Historically, sports governance in India has been driven by executive directives instead of legislative enactments. The National Sports Policy 1984 and its revised 2001 version set ambitious targets to promote excellence and mass participation but had no statutory support. The Draft National Sports Development Bill 2011 sought to codify governance standards such as age and tenure restrictions, athlete representation, and RTI compliance. However, it encountered opposition from federations and political forces, and could not be passed as a law. There was no legislation in place to govern the board, and its affairs were conducted in compliance with the 2011 Code. The Code was a part of the executive agenda to conform to International Olympic Committee (“IOC”) practices, have age and tenure caps, and implement a pre-determined electoral process. However, the non-binding nature of the Code made its enforcement weak and subject to repeated judicial interventions. In this scenario of ambiguity, the Delhi High Court emerged as a prominent sports dispute resolution forum, rendering the legislative vacuum open to scrutiny.

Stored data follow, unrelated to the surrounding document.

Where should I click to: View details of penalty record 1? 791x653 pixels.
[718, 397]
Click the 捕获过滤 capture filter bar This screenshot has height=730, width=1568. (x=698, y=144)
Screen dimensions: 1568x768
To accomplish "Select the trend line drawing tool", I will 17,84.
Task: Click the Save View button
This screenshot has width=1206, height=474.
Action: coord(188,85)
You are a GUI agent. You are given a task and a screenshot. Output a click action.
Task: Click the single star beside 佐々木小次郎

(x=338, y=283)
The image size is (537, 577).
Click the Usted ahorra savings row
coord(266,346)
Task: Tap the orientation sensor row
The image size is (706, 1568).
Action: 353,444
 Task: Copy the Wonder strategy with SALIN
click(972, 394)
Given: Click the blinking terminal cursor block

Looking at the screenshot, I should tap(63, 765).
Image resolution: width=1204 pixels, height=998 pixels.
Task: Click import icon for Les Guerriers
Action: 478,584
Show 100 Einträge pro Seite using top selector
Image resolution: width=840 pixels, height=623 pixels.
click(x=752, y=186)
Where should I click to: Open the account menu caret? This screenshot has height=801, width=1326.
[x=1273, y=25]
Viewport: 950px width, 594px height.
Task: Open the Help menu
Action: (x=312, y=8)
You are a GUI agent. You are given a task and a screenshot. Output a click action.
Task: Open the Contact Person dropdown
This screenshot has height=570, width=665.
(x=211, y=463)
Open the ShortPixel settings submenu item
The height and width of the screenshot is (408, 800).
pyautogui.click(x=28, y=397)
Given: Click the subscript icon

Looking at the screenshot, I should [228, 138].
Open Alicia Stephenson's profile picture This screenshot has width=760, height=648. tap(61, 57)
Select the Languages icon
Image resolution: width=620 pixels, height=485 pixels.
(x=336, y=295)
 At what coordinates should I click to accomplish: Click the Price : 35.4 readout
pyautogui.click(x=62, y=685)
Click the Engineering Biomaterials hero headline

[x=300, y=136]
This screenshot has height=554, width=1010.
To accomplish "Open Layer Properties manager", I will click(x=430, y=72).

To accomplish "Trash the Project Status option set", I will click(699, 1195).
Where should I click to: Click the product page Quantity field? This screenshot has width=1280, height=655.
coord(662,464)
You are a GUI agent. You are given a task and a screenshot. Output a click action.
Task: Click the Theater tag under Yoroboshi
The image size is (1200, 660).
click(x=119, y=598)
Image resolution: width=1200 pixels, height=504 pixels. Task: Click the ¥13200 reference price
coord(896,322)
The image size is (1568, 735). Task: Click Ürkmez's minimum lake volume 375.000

In this context, the 2025 Act, which is the first parliamentary law in India to comprehensively regulate sports governance, gains significance. The Bill was introduced in Lok Sabha in July 2025 and hurriedly passed in mid-August amidst protests and disruption in Parliament. Hence, there was virtually no space for meaningful discussion. Such a curtailed legislative process is contrary to the very participatory spirit the Act purports to embody.

It is true that stakeholder consultation was certainly present in the drafting of this bill. However, despite over 700 responses given by athletes, National Sports Federations (‘NSF’), state associations, and civic bodies purportedly being “received and incorporated into the bill”, the precise manner in which the incorporation of this input was done remains unclear. This democratic deficit risks weakening the legitimacy of the reform, echoing previous criticisms made regarding top-down attempts at codification.

The long title of the Act reads: “An Act to provide for the development of sports in India, the promotion of transparency and for prevention of sporting frauds, including betting, in the country.” As India seeks to bid for the 2036 Olympics, the Act has been formed in order to  meet global standards in sports and governance. Yet, a quick look at its provisions raises questions over whether it indeed gives athletes and federations a real voice, or is just a part of a process to centralise  power under the guise of  reform.

This piece argues that the Act in its current form represents a half-built bridge. It does so by first, examining the Act’s institutional architecture. Second, it analyses transparency provisions and exposes critical gaps in athlete protection. Third, by assessing constitutional tensions, it highlights potential legal vulnerabilities. Fourth, it proposes athlete-centric amendments including a comprehensive Bill of Rights and balanced oversight mechanisms. Finally, it concludes, evaluating implications for India’s 2036 Olympics bid and recommending a participatory governance framework that ensures genuine reform over bureaucratic control.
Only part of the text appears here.